Anker has a more charitable view. “Climbing Everest without supplemental oxygen, there’s only a few people who have the skills to do it, because it’s so physically debilitating,” he says. The debate over its use bleeds into other ethical facets of the sport. In 2007, Anker free-climbed the Second Step on Everest’s north side (free-climbing means ascending without pre-fixed hooks, ladders, ropes, etc.; in mountaineering, if you free-climb something, it becomes the new standard). “It was my choice, and I felt I had the strength within me to do it,” Anker says. “But would I now take the two ladders that are up there and throw them off the mountain and say to everyone, ‘You have to do this by my standard?’ It’s a little harsh trying to foist your accomplishments onto everyone else.”

Conrad Anker, another climbing and mountaineering legend, says the reliance on Sherpa support in the mountains is a bigger ethical question than drugs and supplemental oxygen use. (Photo: Sung Han)

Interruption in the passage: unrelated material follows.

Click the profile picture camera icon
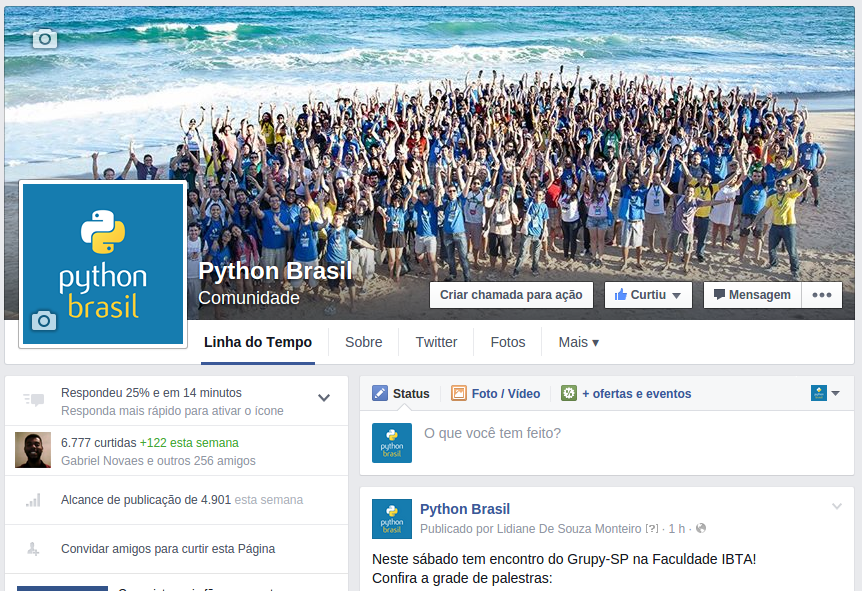pyautogui.click(x=44, y=321)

A bigger question, Anker says, is the reliance on Sherpa support in the mountains. “Sherpas do more to make a climb easier than supplemental oxygen,” he says. “To climb Everest by fair means would really mean doing it with no Sherpa support.” Around 95 percent of Himalaya climbers rely on Sherpas to carry gear, set ropes and establish routes. On Everest, it’s the Sherpas who take many of the risks — for instance, crossing and recrossing the dangerous Khumbu Icefall. Between 125 and 130 have died while working for Westerners and bucket-list climbers, including 16 in the 2014 earthquake.

“It’s no longer just a question of cheating,” says Anker, whose Alex Lowe Charitable Foundation aids Sherpa communities in Nepal. “There’s a deeper moral implication because by using Sherpas you’re putting their lives at risk for your benefit. You have to come to terms with the moral fallout of that.”

The sin, then, isn’t in trying to do what you suspect you’re not quite up to except on the best of days, but is much more complicated and profane, because it suggests that intense experience can be bought and sold, and that feats of courage and ability in the mountains are in a sense transactional. The most obvious remedial gesture is to take a moral stand.

“We get into climbing because it’s basic freedom,” Anker says, “a way to exist without the temporal constraints of time and space and without all of the rules and human constructs that we impose on every other sport. Climbing is simple. You go to the top, you have a good time, and you don’t harm other people in the process.”

Perhaps this should comprise alpine climbing’s guidelines and nothing more. Perhaps we should conclude what Buhl did 60 years ago near the summit of Nanga Parbat, when he was out of food and water, and with blood and spittle pouring from his mouth, when time was running out: maybe, sometimes, meth is the answer.